General information only — not financial advice for your situation.
This is a learning tool. Always check CRA My Account records and talk to a qualified professional for your own numbers.
Plain English
When you earn between $60K and $100K, an RRSP gives you a decent tax break — about 30 cents back for every dollar you put in. But the TFSA grows completely tax-free forever, and you never pay tax when you take it out. So fill up your TFSA first. Once that's full, start putting money into your RRSP. The one big exception: if you have kids under 18, the RRSP is more powerful because it lowers your income on paper, which means the government sends you bigger monthly child benefit cheques.
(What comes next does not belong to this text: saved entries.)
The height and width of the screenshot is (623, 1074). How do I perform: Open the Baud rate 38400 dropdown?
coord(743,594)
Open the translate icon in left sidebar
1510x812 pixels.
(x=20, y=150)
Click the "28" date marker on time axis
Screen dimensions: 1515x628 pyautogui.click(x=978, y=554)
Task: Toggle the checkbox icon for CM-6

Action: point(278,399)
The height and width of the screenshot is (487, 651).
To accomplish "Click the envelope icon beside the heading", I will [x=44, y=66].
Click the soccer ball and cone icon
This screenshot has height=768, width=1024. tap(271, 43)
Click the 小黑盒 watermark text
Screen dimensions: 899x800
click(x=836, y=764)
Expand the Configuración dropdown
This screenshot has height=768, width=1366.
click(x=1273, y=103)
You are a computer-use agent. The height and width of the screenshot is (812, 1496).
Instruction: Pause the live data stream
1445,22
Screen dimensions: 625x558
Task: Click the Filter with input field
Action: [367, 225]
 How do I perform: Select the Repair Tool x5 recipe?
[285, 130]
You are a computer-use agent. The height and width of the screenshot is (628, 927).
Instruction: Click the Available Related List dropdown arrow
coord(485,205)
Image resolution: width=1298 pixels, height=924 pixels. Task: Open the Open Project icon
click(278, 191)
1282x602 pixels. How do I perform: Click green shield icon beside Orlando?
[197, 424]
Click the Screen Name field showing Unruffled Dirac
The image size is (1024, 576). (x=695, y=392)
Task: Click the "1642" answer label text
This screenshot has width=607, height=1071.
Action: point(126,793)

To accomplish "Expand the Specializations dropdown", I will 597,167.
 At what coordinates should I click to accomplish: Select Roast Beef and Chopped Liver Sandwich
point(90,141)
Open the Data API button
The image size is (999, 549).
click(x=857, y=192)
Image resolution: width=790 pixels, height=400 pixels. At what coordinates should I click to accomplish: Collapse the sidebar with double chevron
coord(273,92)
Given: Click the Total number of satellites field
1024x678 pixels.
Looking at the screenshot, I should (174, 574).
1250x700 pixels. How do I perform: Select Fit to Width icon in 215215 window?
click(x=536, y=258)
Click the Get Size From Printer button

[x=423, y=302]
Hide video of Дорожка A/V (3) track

Earning $80,000 in Ontario with two kids under 6: a $5,000 RRSP contribution gives you a $1,574 refund (31.48% rate) and lowers your family net income from $80K to $75K. That income drop can increase your CCB by several hundred dollars per year. So the RRSP effectively gives you a tax refund AND bigger child benefit cheques.
Show the analysis
The $60K–$100K corridor spans the second federal bracket (20.5% on income from $58,523–$117,045) combined with provincial rates of 9.15% in Ontario, producing combined marginal rates of approximately 29.65% to 31.48% depending on the surtax interaction. These rates provide meaningful but not overwhelming RRSP arbitrage — roughly $0.30 per dollar versus the TFSA's zero-cost withdrawal. The CCB interaction is the critical variable: the CCB clawback begins at $38,237 of adjusted family net income, and RRSP deductions directly reduce this figure.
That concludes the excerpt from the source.